:: What needs to be done ::
List as a numbered sequence the records from the line containing "Given: Switch to the 申请信息 tab" through the line containing "Action: (x=471, y=1503)", both ends included, leaving out any blank lines.

--- Start of Input records ---

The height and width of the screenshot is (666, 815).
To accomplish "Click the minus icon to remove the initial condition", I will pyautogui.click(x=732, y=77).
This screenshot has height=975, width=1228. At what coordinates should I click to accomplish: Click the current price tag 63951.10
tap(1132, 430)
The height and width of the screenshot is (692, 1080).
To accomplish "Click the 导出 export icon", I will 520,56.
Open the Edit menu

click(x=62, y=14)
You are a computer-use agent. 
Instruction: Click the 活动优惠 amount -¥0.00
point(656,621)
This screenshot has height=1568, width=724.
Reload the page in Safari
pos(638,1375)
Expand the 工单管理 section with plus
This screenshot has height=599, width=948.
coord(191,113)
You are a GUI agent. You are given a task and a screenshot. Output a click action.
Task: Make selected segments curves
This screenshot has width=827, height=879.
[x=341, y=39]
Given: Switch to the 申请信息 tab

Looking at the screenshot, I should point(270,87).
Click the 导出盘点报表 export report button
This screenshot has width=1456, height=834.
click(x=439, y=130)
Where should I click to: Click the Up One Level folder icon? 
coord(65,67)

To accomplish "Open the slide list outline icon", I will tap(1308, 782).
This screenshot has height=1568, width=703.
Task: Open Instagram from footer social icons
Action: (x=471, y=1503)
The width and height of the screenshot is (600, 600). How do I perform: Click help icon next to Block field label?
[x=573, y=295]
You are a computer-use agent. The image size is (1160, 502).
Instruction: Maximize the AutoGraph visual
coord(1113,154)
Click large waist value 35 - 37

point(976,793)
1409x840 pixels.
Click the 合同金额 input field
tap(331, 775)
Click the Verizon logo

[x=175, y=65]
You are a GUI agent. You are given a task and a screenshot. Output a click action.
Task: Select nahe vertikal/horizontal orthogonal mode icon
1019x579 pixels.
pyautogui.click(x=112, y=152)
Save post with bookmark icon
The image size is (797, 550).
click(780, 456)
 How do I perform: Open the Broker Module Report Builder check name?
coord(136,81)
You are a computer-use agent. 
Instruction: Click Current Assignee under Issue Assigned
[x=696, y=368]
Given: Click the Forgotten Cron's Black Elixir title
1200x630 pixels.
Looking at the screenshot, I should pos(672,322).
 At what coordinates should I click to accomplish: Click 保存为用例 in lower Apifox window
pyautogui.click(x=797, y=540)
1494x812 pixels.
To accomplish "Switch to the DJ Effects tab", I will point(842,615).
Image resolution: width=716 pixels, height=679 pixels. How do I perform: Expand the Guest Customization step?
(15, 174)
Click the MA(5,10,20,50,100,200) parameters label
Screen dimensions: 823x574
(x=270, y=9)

--- End of Input records ---

:: Full solution ::
1. Given: Switch to the 申请信息 tab
2. Looking at the screenshot, I should point(270,87).
3. Click the 导出盘点报表 export report button
4. This screenshot has width=1456, height=834.
5. click(x=439, y=130)
6. Where should I click to: Click the Up One Level folder icon? 
7. coord(65,67)
8. To accomplish "Open the slide list outline icon", I will tap(1308, 782).
9. This screenshot has height=1568, width=703.
10. Task: Open Instagram from footer social icons
11. Action: (x=471, y=1503)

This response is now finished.